In Mark Micale’s reading of Briquet’s Treatise, the introductory section on male hysteria is followed by prejudice against the male victims of the disorder.
Briquet chooses to begin the main body of his book with a 40-page discussion of hysteria in the adult male – the very first discussion of its kind in a nineteenth-century medical text.
By the end of Briquet's long and authoritative exposition, an adult man capable of "affective impressions" is seen as not only sick and abnormal, but also as a deviation from, and menace to, the bourgeois family order.

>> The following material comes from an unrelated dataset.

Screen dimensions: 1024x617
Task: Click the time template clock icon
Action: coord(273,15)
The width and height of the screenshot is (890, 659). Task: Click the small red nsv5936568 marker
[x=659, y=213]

Apart from the gender factor, Briquet studied the epidemiology of hysteria through 430 patients that he attended over a decade of clinical work.
Micale describes the anticipation of affective neuroscience:
[Briquet centers] hysteria in the brain, conjecturing that a part of the human brain is reserved for emotional or "affective sensations", as opposed to motor control and intellectual operations. He then specifies that "hysteria is an illness consisting of a neurosis of the part of the brain destined to receive affective impressions and feelings". He goes on to maintain that the disorder is caused by the complex and highly individual interaction of many disparate factors, including age, gender, emotional disposition, family history, mode of education, previous physical illness and psychological stress. The malady develops temperamentally, he claims, in individuals with an "affective predominance".

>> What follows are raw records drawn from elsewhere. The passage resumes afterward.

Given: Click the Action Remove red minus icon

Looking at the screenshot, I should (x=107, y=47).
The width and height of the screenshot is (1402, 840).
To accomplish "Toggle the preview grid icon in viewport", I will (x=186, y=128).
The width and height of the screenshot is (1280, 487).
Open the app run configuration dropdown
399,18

In his 2004 history of mental illness, Theodore Millon noted Briquet's advances:
[Briquet] speculated on untoward developmental and life experiences as playing a pathogenic role (e.g. parental mistreatment, spousal abuse, unfavorable employment circumstances, or business failures). Recognizing that only a small subset of those subjected to these psychosocial experiences developed the hysterical syndrome, Briquet proposed predispositions as pathogenic factors. Aware that life circumstances troubled his patients, he suggested that many would benefit by speaking to an empathetic counselor or physician who might serve as a confidant. Briquet showed great sensitivity in going beyond the crude medications of the day to employ a psychotherapeutic approach to his patients' difficulties.